- WHAT YOU HAVE TO DO: Lines from the line with "Given: Click the Max" to the line with "Choose the Ebix" in the entries below, and only those, must be output exactly, with both ends included.

* * * * * * *

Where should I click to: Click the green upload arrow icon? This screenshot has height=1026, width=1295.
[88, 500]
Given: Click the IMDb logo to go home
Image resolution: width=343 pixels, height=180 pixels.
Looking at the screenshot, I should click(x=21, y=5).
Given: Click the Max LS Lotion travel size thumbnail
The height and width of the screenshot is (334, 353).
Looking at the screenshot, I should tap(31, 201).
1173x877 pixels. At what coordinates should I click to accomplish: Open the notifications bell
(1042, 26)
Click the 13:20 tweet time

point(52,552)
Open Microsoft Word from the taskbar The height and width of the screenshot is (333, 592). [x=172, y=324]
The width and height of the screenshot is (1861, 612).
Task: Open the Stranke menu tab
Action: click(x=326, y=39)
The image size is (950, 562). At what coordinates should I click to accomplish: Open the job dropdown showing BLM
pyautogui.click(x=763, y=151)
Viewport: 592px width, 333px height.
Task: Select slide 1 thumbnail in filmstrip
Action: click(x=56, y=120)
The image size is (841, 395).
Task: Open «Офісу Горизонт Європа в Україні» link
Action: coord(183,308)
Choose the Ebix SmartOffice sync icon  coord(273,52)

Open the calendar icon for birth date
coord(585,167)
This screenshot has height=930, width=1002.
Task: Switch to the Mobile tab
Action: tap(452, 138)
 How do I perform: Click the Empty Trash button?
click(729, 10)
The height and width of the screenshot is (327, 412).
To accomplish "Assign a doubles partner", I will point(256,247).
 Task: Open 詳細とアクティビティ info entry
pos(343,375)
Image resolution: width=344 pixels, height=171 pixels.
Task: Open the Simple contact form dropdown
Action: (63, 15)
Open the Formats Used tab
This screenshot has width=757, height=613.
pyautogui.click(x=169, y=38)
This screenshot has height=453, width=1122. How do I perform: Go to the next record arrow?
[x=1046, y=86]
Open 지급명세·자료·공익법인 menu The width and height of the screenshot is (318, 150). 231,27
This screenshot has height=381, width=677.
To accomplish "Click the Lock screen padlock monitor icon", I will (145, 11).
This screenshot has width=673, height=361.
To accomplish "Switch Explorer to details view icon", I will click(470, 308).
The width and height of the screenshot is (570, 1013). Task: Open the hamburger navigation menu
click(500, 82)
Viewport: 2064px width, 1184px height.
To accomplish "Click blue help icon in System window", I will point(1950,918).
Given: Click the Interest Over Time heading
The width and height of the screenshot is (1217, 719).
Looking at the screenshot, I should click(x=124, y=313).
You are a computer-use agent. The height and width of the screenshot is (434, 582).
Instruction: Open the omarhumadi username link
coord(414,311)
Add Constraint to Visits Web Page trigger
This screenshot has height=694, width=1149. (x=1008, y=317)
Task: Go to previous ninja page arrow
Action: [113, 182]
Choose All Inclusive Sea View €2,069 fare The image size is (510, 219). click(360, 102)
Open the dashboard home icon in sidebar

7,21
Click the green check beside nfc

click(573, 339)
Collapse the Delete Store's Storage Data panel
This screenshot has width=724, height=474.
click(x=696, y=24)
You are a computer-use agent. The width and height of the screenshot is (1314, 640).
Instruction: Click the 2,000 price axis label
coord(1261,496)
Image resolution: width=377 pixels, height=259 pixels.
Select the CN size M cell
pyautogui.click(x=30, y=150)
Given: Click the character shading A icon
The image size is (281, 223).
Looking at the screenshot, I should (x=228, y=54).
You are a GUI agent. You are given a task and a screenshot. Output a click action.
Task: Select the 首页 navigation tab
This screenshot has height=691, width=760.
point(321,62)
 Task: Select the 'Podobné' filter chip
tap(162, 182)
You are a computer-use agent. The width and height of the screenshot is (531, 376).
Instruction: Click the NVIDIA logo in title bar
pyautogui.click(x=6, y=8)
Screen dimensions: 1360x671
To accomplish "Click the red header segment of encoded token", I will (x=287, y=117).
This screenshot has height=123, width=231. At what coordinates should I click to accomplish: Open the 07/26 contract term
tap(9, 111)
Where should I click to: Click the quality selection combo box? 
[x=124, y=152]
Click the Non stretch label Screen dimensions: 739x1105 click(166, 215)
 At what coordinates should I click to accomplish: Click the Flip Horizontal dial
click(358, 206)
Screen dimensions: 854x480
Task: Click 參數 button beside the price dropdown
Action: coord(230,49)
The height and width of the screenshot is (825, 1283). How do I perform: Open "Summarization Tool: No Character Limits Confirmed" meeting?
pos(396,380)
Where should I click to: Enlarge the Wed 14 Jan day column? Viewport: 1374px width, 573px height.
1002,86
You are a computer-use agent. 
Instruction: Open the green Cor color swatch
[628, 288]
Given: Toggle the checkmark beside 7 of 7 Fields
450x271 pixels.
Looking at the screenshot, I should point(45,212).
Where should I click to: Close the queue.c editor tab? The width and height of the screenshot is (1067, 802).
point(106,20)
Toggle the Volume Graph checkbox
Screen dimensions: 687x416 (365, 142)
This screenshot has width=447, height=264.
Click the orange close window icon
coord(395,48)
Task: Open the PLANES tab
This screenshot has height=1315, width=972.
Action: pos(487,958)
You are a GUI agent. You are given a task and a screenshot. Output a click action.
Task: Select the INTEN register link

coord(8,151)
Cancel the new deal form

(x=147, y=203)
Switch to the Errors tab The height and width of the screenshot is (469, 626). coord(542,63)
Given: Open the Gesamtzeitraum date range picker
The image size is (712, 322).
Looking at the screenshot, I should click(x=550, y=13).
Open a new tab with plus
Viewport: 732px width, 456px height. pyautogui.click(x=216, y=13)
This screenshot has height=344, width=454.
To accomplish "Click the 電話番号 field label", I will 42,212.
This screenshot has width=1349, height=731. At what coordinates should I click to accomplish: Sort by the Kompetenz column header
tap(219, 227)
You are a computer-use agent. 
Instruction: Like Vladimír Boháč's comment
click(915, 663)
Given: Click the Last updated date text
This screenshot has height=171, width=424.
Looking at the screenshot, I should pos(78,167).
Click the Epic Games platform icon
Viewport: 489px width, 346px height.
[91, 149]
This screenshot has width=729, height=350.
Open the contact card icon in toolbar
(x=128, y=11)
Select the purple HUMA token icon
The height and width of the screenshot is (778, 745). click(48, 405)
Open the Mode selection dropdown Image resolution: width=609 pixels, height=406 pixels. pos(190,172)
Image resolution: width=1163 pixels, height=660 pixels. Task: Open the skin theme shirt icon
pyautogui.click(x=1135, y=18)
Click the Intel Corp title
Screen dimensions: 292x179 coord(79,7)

* * * * * * *

- RESPONSE BOX:
Given: Click the Max LS Lotion travel size thumbnail
The height and width of the screenshot is (334, 353).
Looking at the screenshot, I should tap(31, 201).
1173x877 pixels. At what coordinates should I click to accomplish: Open the notifications bell
(1042, 26)
Click the 13:20 tweet time

point(52,552)
Open Microsoft Word from the taskbar The height and width of the screenshot is (333, 592). [x=172, y=324]
The width and height of the screenshot is (1861, 612).
Task: Open the Stranke menu tab
Action: click(x=326, y=39)
The image size is (950, 562). At what coordinates should I click to accomplish: Open the job dropdown showing BLM
pyautogui.click(x=763, y=151)
Viewport: 592px width, 333px height.
Task: Select slide 1 thumbnail in filmstrip
Action: click(x=56, y=120)
The image size is (841, 395).
Task: Open «Офісу Горизонт Європа в Україні» link
Action: coord(183,308)
Choose the Ebix SmartOffice sync icon  coord(273,52)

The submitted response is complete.